Alarm at this state of affairs led to last month’s decision by the United Nations Educational, Scientific and Cultural Organization to place Venice on its World Heritage in Danger list unless substantial progress to halt the degradation of the city and its ecosystem is made by next February. Unesco has so far stripped only one city of its status as a heritage site from the more than 1,000 on the list: Dresden, after German authorities ignored Unesco’s 2009 recommendations against building a bridge over the River Elbe that marred the Baroque urban ensemble. Will Venice be next to attain this ignominious status?

In its July report, Unesco’s committee on heritage sites expressed “extreme concern” about “the combination of ongoing transformations and proposed projects threatening irreversible changes to the overall relationship between the City and its Lagoon,” which would, in its thinking, erode the integrity of Venice.

Unesco’s ultimatum stems from several longstanding problems. First, the increasing imbalance between the number of the city’s inhabitants (which plummeted from 174,808 in 1951 to 56,311 in 2014, the most recent year for which numbers are available) and the tourists. Proposed large-scale development, including new deepwater navigation channels and a subway running under the lagoon, would hasten erosion and strain the fragile ecological-urban system that has grown up around Venice.

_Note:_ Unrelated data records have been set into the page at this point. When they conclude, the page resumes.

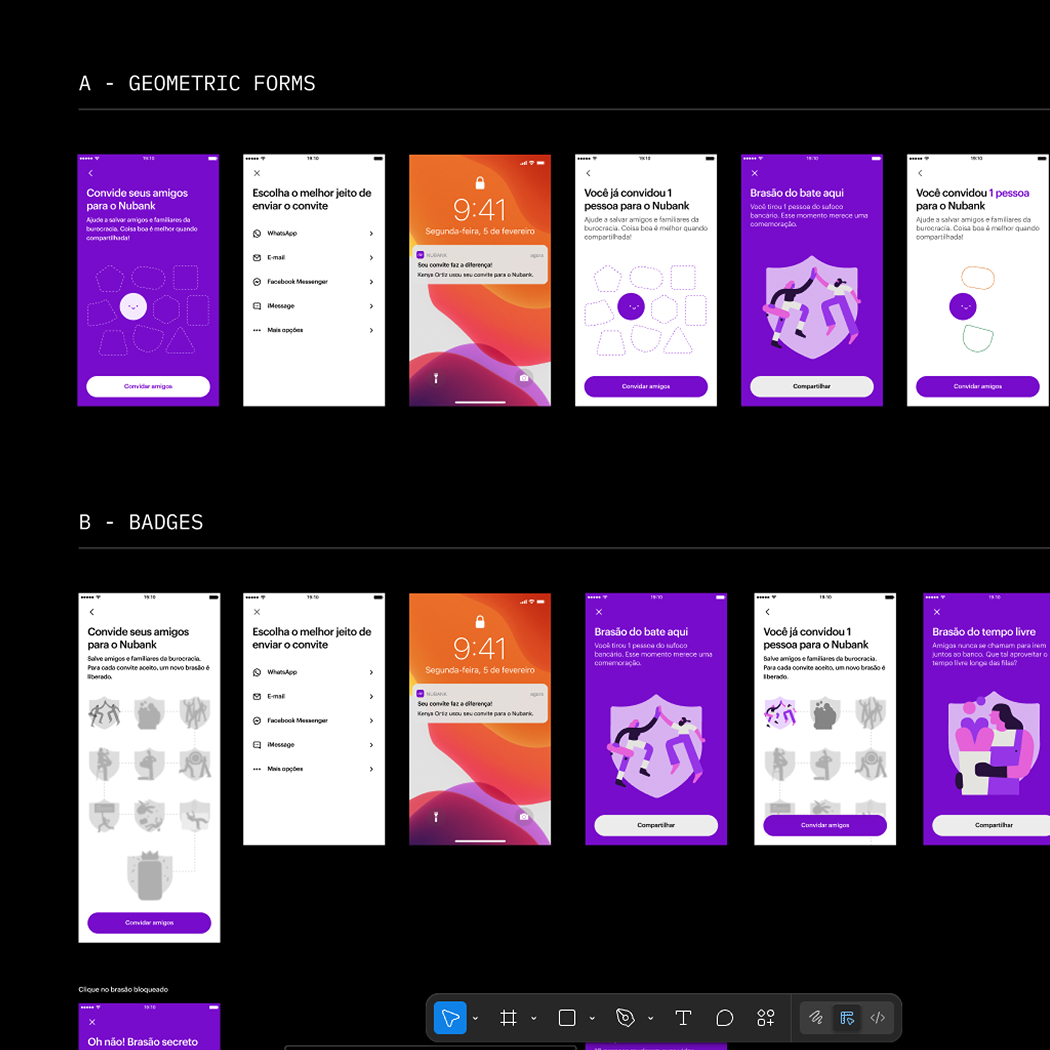Enable Draw mode with the pencil scribble toggle
This screenshot has width=1050, height=1050.
[x=815, y=1017]
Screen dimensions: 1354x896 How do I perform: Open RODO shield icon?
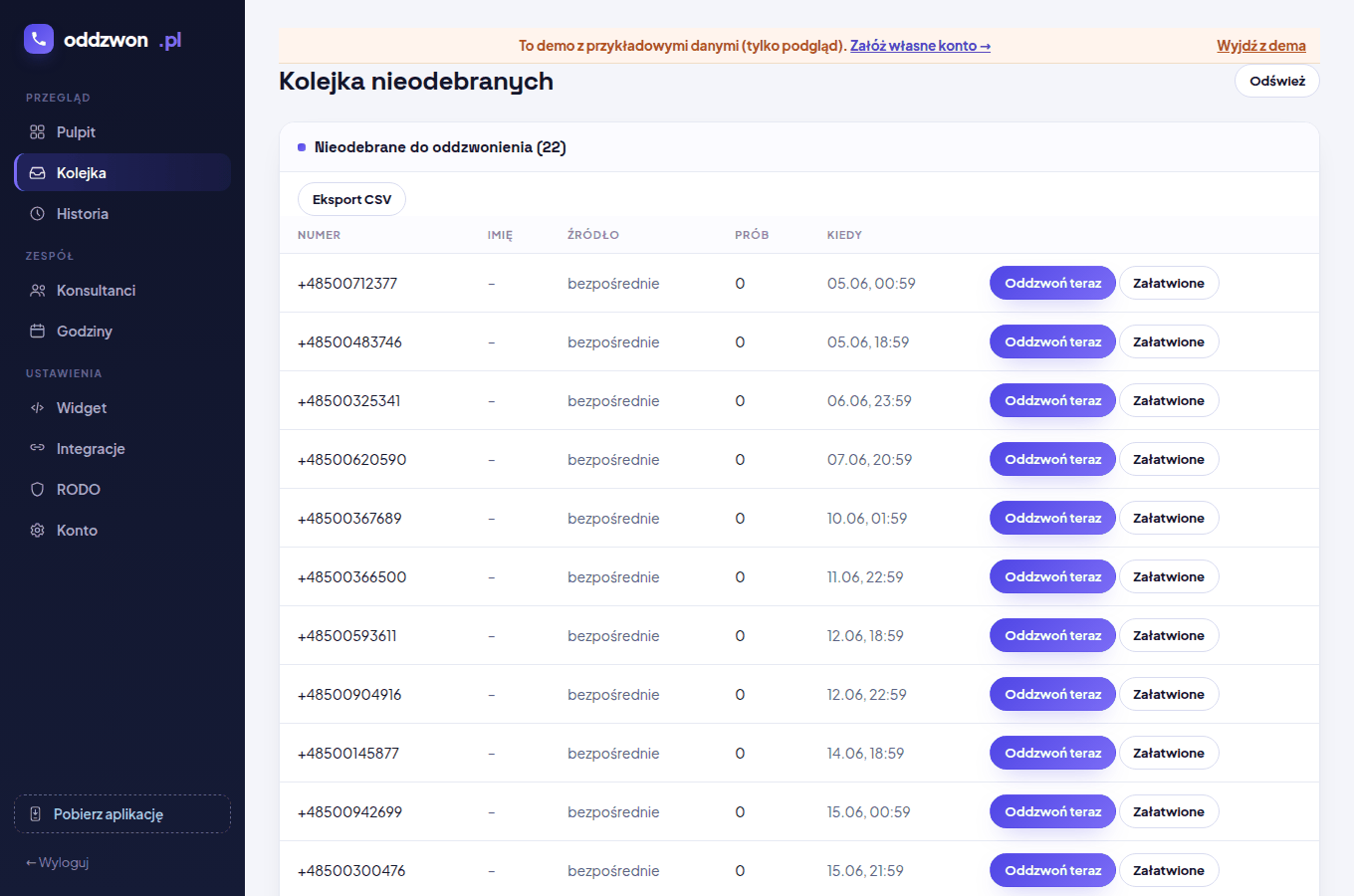coord(38,490)
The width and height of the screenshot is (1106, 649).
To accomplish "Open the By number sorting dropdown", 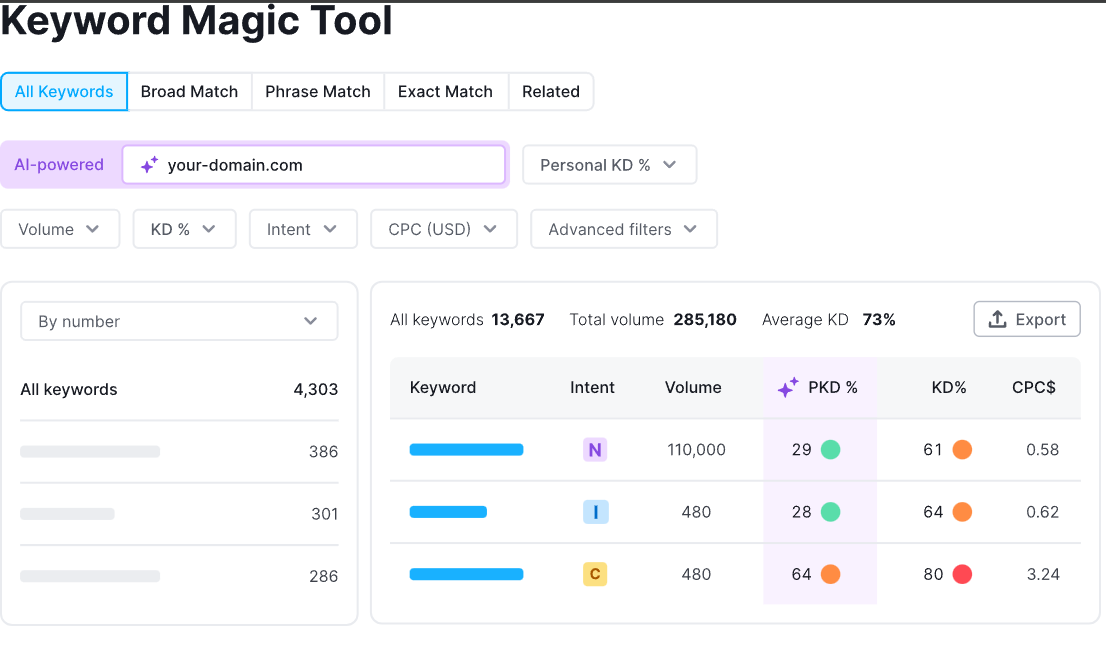I will click(179, 321).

For now, gigantic cruise liners regularly parade in front of Piazza San Marco, the city’s main public square, mocking the achievements of the last 1,500 years. To mention but one, the M.S.C. Divina is 222 feet high, twice as tall as the Doge’s Palace, a landmark of the city that was built in the 14th century. At times, a dozen liners have entered the lagoon in a single day.

The inept response of the Italian authorities to the very real problems facing Venice gives little hope that this situation will change anytime soon. After the shipwreck of the Costa Concordia in January 2012 off the coast of Tuscany left 32 people dead, the Italian government ruled that megaships must stay at least two miles from shore to prevent similar occurrences in the future. But the Italian government, predictably, failed to stand up to the big money promised by the tourist companies: A loophole to that law was created just for Venice. A cruise liner running ashore in the Piazza San Marco would wreck centuries of irreplaceable history.

Furthermore, after a corruption scandal over a multibillion-dollar lagoon barrier project forced Mayor Giorgio Orsoni to resign in June 2014, he was replaced a year later by Luigi Brugnaro, a booster of Venice’s tourism. Mr. Brugnaro not only fully welcomes the gargantuan ships but has even proposed the sale of millions of dollars of art from the city’s museums to help manage Venice’s ballooning debt.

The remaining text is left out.